Wikisource talk:Monthly Challenge/Archives/2021-05

Latest comment: 2 years ago by Inductiveload in topic Planning for June
Warning Please do not post any new comments on this page.
This is a discussion archive first created in , although the comments contained were likely posted before and after this date.
See current discussion or the archives index.

Nomination themes

I think we should have a handful of semi-formal "reserved slots" (so there are always at least n—probably 1—works of a type at the start of each month) for certain categories of works on top of the existing "tags", focused more on WS-internal themes and prodding a process along, however slowly.

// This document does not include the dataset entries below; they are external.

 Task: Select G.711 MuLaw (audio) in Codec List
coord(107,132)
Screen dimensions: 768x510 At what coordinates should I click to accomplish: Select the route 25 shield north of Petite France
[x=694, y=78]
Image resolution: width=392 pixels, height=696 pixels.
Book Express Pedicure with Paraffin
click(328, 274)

Some ideas for such a category:

Obviously we should try to find works that we think are somewhat useful and likely to be worked on. Inductiveloadtalk/contribs 15:46, 4 May 2021 (UTC)

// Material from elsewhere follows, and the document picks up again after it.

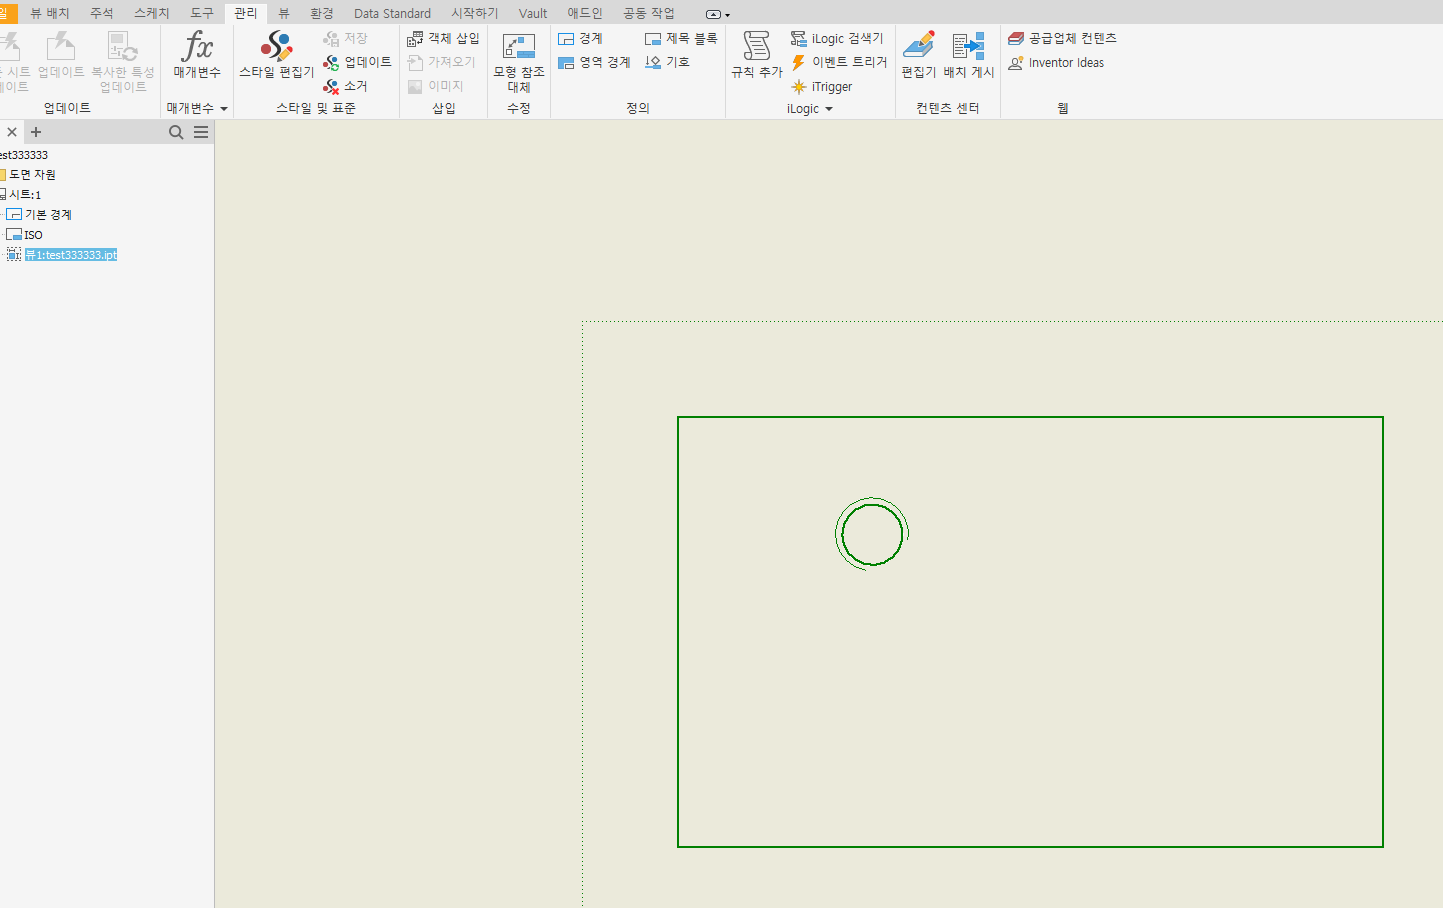Image resolution: width=1443 pixels, height=908 pixels.
Task: Open the 매개변수 panel dropdown arrow
Action: click(x=224, y=108)
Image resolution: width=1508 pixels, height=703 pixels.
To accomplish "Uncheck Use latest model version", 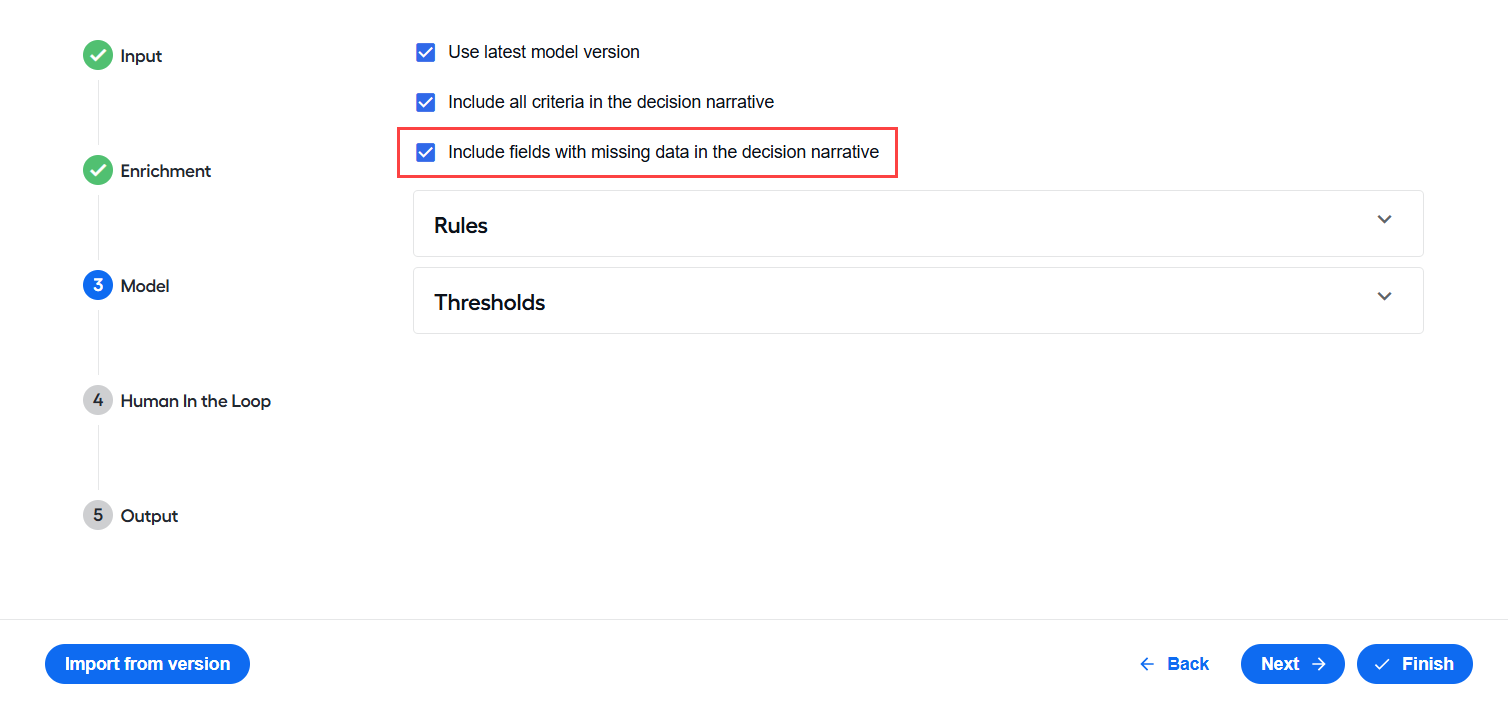I will click(426, 52).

Absolutely agree with you on themes. I would like to reserve a slot for a women writer, a black writer, a non-western writer, a major author, a major text that entered the public domain, a pre-nineteenth century work, and a major periodical. I would also like to centralize all the various places that we send new users to one. The nomination should replace requested texts. Languageseeker (talk) 05:09, 8 May 2021 (UTC)
I'm not sure about reserving a slot for black writers specifically, since that's rather a US-centric view of ethnic representation, IMO. Perhaps it makes more sense to divide into "Western minority" and "non-Western". The realities of history and copyright make nearly all eligible works of the former category those of black writers, because most other minorities in the West often retained their original national identities enough to be classified as "non-Western" authors. However, it doesn't seem fair to me to exclude, say, British-Chinese authors, since they're also a minority. For example w:Sui Sin Far is a British-American author of (part) Chinese background who has nothing at WS. There aren't actually many authors like her who are Western nationals but minority ethnicity and lived long enough ago to have eligible works, so it seems only fair to include her and people like her in a dedicated slot? Inductiveloadtalk/contribs 00:26, 9 May 2021 (UTC)
Yes, minority author is a much better way of phrasing it. However, I also don't want to lump all minorities into bin that reduces the total number of slots available to them. I certainly would not like to pit one minority against another. To avoid this, do you think it would make sense to think in terms of percentages? This is always such an important, but delicate conversation that I get lost.
I would also like to give voice to indigenous voices.
Also, I have no problem with reserving some slots from the requested text category.
Above all, I want the Monthly Challenge to represent a diverse category of works and not just dead-white men. Languageseeker (talk) 00:46, 9 May 2021 (UTC)
I don't think "percentages" is a good idea. Percentages of what? In what country? In what era: 1926, 1800, 1700? I think just have the slot and address perceived imbalances though the nomination process. While the slot may be "reserved", it still needs to be filled by a nomination. Also there is certainly nothing stopping us having more works than reserved slots, especially if a work covers more than one reserved slot. I would say indigenous authors probably can be rolled into "non-Western" (taking Western as a cultural thing rather than geographic), if only because I'm not sure there will be enough PD works of indigenous authors. But we can still take it into account if one gets nominated.
The whole process should IMO be flexible. The slots idea is just to encourage diversity in nominations plus get some eyes on a few maintenance facets. What actually happens depends on what gets nominated, not to mention how many works get completed to make space: at the current rates, we'll have no space for new works in June anyway! Inductiveloadtalk/contribs 12:13, 9 May 2021 (UTC)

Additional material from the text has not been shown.